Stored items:

⁂

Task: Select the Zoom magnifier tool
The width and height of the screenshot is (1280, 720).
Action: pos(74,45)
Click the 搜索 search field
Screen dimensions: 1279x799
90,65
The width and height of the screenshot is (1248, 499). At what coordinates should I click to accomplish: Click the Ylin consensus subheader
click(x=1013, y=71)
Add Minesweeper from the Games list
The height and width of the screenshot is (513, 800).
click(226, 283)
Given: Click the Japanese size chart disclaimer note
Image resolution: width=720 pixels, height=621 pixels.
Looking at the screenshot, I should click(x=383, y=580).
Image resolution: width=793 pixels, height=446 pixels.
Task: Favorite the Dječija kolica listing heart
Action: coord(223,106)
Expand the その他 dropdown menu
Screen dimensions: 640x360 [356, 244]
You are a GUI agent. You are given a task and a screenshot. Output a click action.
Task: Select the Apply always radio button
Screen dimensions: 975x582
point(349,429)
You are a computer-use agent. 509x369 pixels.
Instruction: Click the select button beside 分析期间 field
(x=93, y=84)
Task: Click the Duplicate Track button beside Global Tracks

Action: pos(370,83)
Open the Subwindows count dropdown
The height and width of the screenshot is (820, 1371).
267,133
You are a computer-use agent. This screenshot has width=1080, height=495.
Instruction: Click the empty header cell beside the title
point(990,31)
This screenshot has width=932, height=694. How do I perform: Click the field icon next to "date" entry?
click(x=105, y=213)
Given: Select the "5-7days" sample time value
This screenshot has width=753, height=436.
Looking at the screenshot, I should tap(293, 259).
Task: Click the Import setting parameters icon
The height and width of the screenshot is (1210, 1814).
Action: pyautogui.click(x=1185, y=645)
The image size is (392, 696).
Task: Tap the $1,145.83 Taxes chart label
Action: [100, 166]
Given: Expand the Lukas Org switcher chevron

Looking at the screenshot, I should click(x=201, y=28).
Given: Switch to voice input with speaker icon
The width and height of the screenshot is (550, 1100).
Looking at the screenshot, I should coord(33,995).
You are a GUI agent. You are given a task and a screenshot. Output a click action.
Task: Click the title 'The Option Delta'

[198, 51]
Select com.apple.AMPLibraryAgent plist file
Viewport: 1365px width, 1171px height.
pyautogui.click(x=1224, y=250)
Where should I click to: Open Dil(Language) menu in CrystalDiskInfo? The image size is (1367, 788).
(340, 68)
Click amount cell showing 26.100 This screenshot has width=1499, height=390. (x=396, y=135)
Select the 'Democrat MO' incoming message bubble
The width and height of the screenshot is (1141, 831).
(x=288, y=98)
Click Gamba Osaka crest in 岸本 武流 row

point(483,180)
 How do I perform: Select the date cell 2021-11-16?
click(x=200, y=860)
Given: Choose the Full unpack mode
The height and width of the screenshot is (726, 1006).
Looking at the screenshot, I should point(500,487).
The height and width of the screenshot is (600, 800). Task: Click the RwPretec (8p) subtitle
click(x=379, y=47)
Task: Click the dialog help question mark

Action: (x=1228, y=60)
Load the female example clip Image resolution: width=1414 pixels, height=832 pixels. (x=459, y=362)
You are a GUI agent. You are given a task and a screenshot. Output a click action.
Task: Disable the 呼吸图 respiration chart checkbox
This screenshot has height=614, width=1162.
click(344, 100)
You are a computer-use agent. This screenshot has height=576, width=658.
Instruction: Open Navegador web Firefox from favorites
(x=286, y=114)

⁂

About this task »
Please copy out the preceding data in full, exactly as written.

Answer box »
Task: Select the Zoom magnifier tool
The width and height of the screenshot is (1280, 720).
Action: pos(74,45)
Click the 搜索 search field
Screen dimensions: 1279x799
90,65
The width and height of the screenshot is (1248, 499). At what coordinates should I click to accomplish: Click the Ylin consensus subheader
click(x=1013, y=71)
Add Minesweeper from the Games list
The height and width of the screenshot is (513, 800).
click(226, 283)
Given: Click the Japanese size chart disclaimer note
Image resolution: width=720 pixels, height=621 pixels.
Looking at the screenshot, I should click(x=383, y=580).
Image resolution: width=793 pixels, height=446 pixels.
Task: Favorite the Dječija kolica listing heart
Action: coord(223,106)
Expand the その他 dropdown menu
Screen dimensions: 640x360 [356, 244]
You are a GUI agent. You are given a task and a screenshot. Output a click action.
Task: Select the Apply always radio button
Screen dimensions: 975x582
point(349,429)
You are a computer-use agent. 509x369 pixels.
Instruction: Click the select button beside 分析期间 field
(x=93, y=84)
Task: Click the Duplicate Track button beside Global Tracks

Action: pos(370,83)
Open the Subwindows count dropdown
The height and width of the screenshot is (820, 1371).
267,133
You are a computer-use agent. This screenshot has width=1080, height=495.
Instruction: Click the empty header cell beside the title
point(990,31)
This screenshot has width=932, height=694. How do I perform: Click the field icon next to "date" entry?
click(x=105, y=213)
Given: Select the "5-7days" sample time value
This screenshot has width=753, height=436.
Looking at the screenshot, I should tap(293, 259).
Task: Click the Import setting parameters icon
The height and width of the screenshot is (1210, 1814).
Action: pyautogui.click(x=1185, y=645)
The image size is (392, 696).
Task: Tap the $1,145.83 Taxes chart label
Action: [100, 166]
Given: Expand the Lukas Org switcher chevron

Looking at the screenshot, I should click(x=201, y=28).
Given: Switch to voice input with speaker icon
The width and height of the screenshot is (550, 1100).
Looking at the screenshot, I should coord(33,995).
You are a GUI agent. You are given a task and a screenshot. Output a click action.
Task: Click the title 'The Option Delta'

[198, 51]
Select com.apple.AMPLibraryAgent plist file
Viewport: 1365px width, 1171px height.
pyautogui.click(x=1224, y=250)
Where should I click to: Open Dil(Language) menu in CrystalDiskInfo? The image size is (1367, 788).
(340, 68)
Click amount cell showing 26.100 This screenshot has width=1499, height=390. (x=396, y=135)
Select the 'Democrat MO' incoming message bubble
The width and height of the screenshot is (1141, 831).
(x=288, y=98)
Click Gamba Osaka crest in 岸本 武流 row

point(483,180)
 How do I perform: Select the date cell 2021-11-16?
click(x=200, y=860)
Given: Choose the Full unpack mode
The height and width of the screenshot is (726, 1006).
Looking at the screenshot, I should point(500,487).
The height and width of the screenshot is (600, 800). Task: Click the RwPretec (8p) subtitle
click(x=379, y=47)
Task: Click the dialog help question mark

Action: (x=1228, y=60)
Load the female example clip Image resolution: width=1414 pixels, height=832 pixels. (x=459, y=362)
You are a GUI agent. You are given a task and a screenshot. Output a click action.
Task: Disable the 呼吸图 respiration chart checkbox
This screenshot has height=614, width=1162.
click(344, 100)
You are a computer-use agent. This screenshot has height=576, width=658.
Instruction: Open Navegador web Firefox from favorites
(x=286, y=114)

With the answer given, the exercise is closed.